## YOUR GOAL
The entries below contain pictures. Write out only the lines from the line with "Screen dimensions: 1280x952" up to and including the line with "The width and height of the screenshot is (583, 390).", exactly, without them.

## EXTRACTED ENTRIES
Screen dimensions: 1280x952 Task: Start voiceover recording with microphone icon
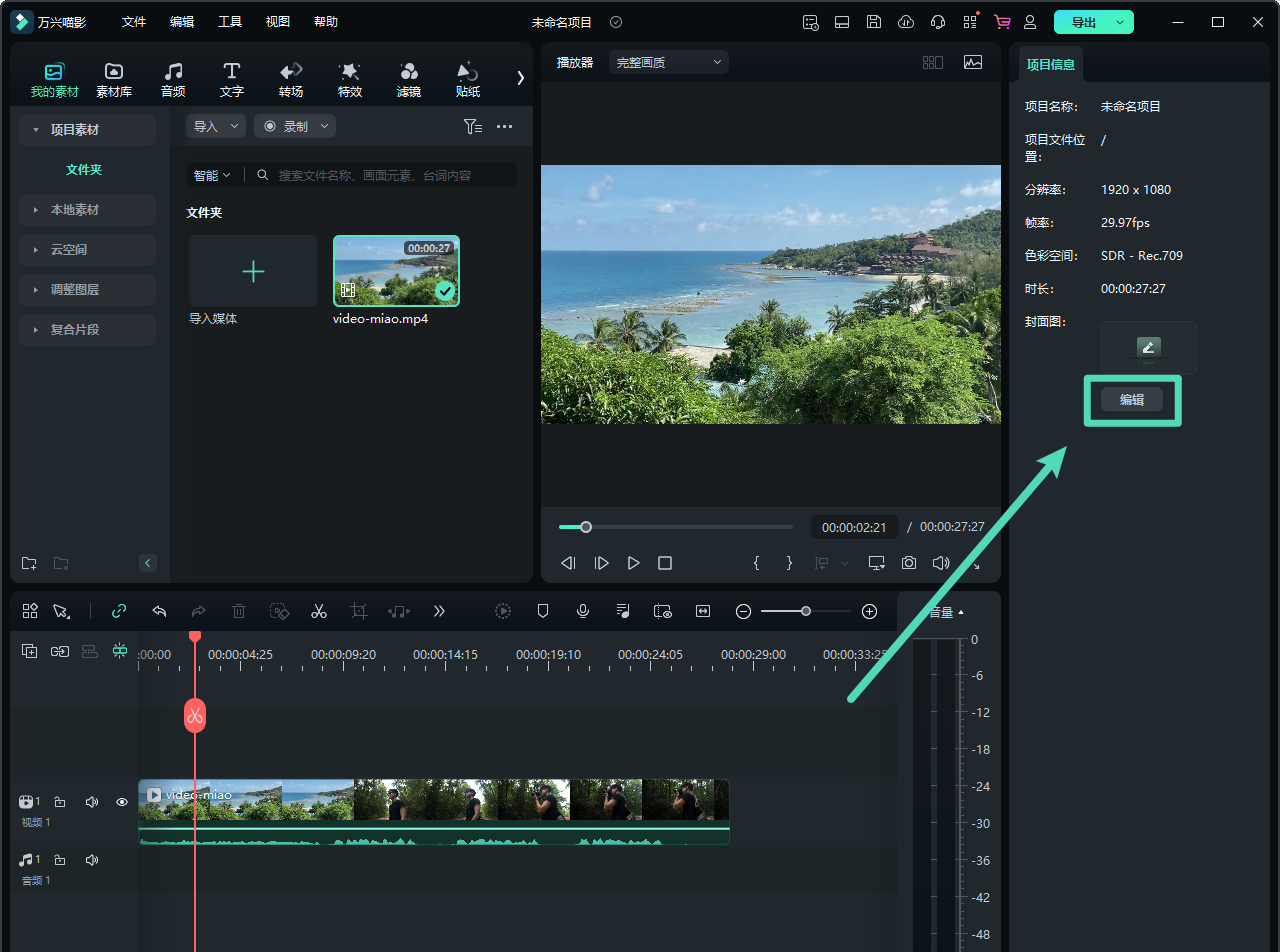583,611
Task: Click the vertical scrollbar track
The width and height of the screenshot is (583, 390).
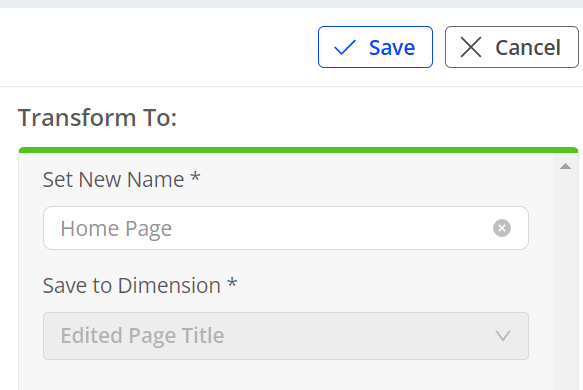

---

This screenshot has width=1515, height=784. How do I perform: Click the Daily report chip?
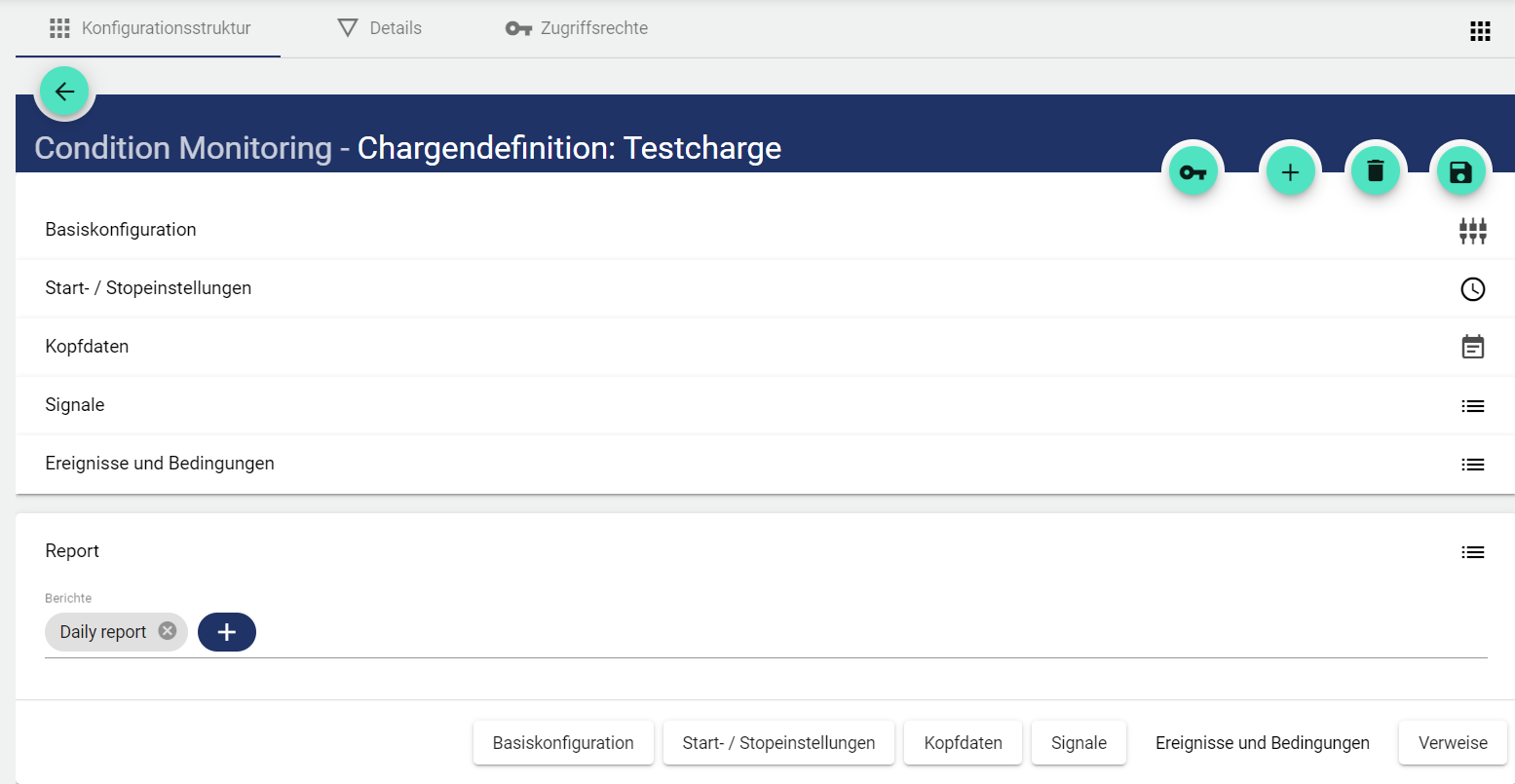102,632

...

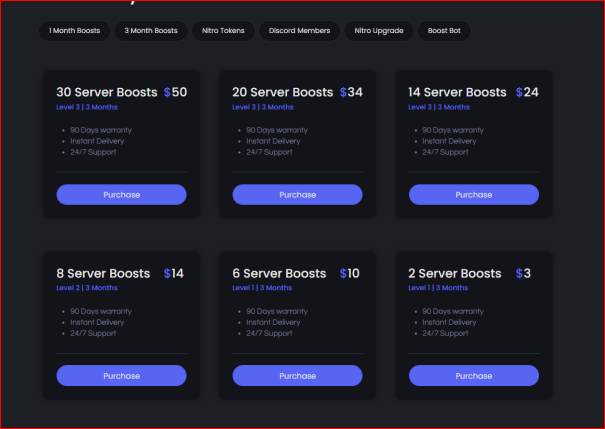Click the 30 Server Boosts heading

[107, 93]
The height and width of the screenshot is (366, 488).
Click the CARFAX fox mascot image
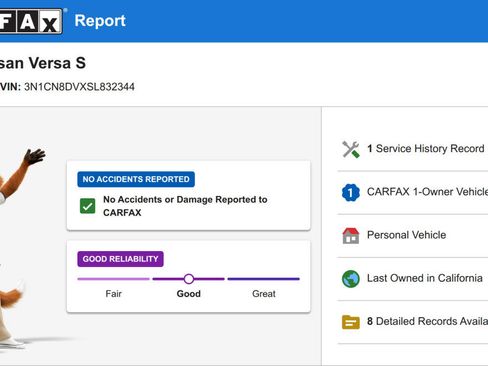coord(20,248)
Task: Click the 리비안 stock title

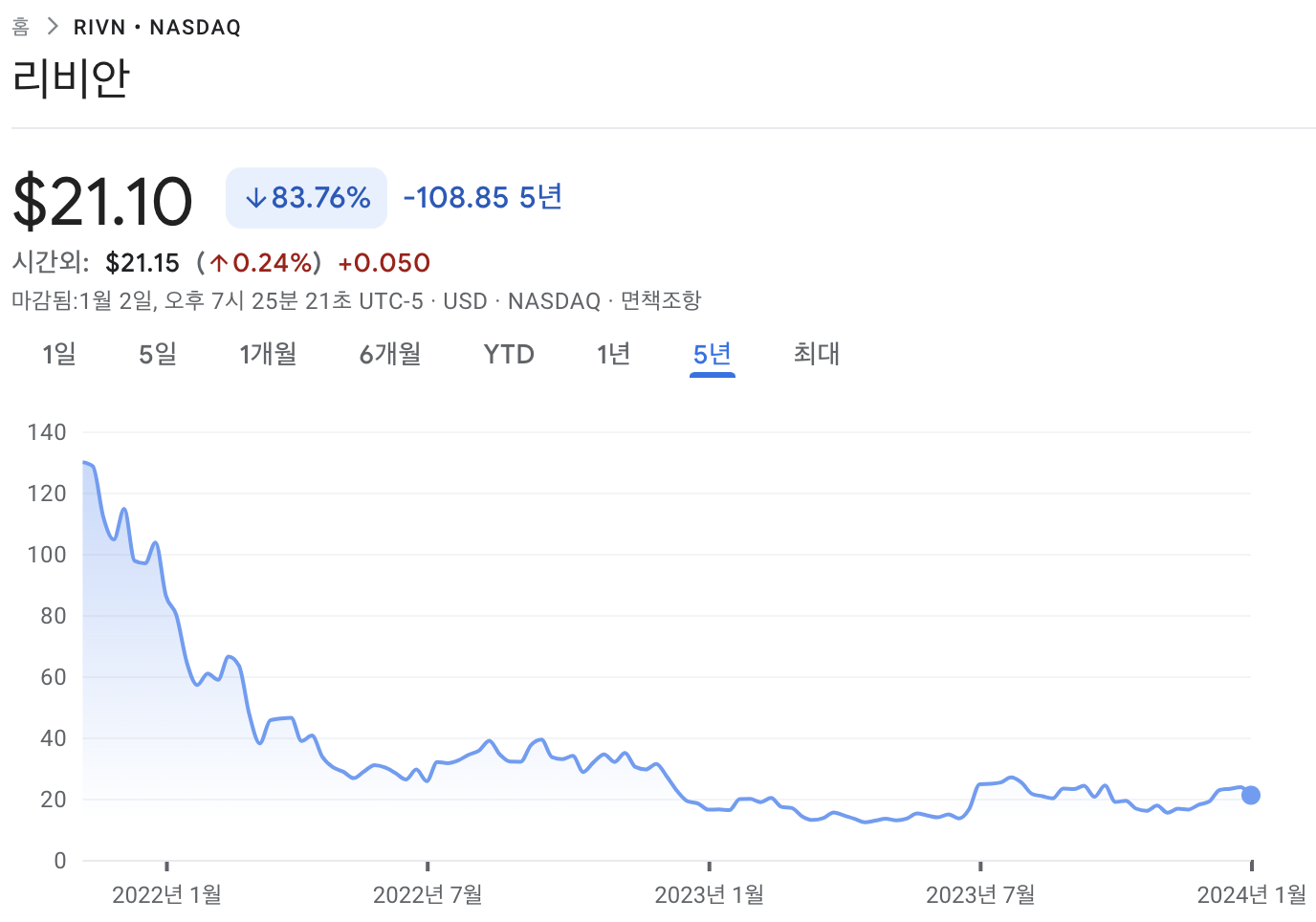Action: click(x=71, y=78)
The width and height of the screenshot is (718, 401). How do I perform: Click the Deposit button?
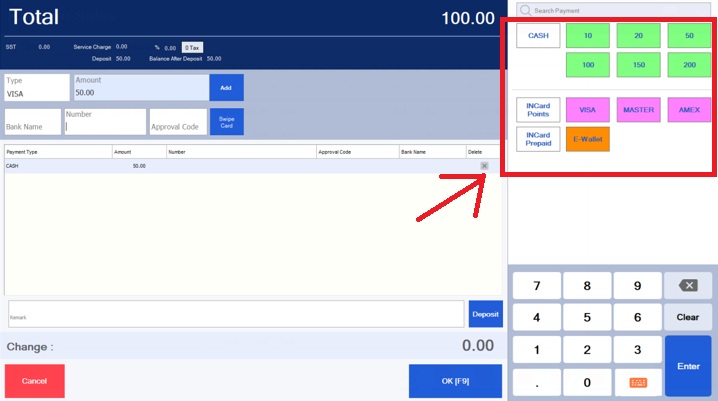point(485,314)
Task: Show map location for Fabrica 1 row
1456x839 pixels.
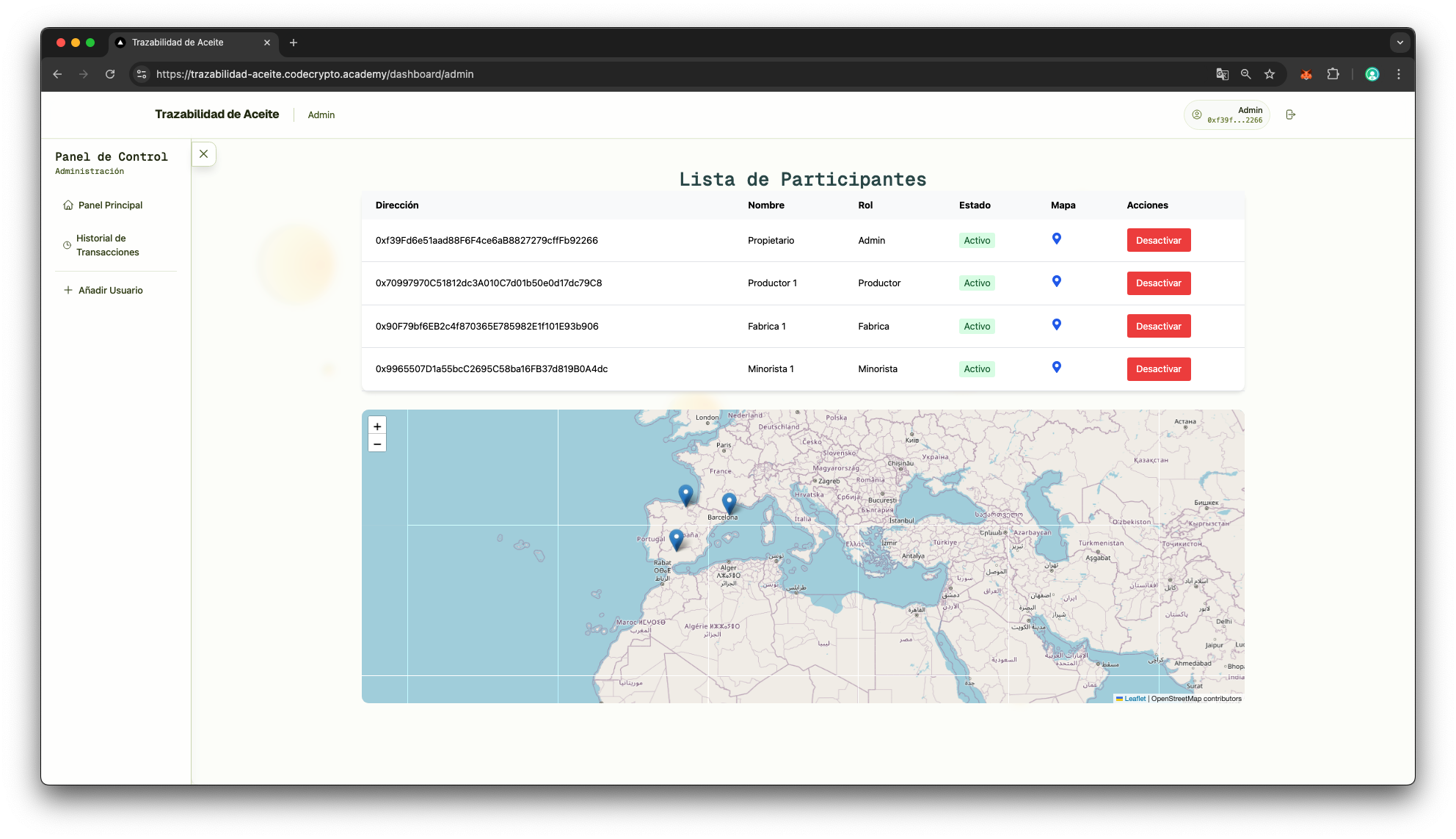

## RESULT OF THIS TASK
Screen dimensions: 1280x952 Task: Start voiceover recording with microphone icon
583,611
Task: Click the vertical scrollbar track
The width and height of the screenshot is (583, 390).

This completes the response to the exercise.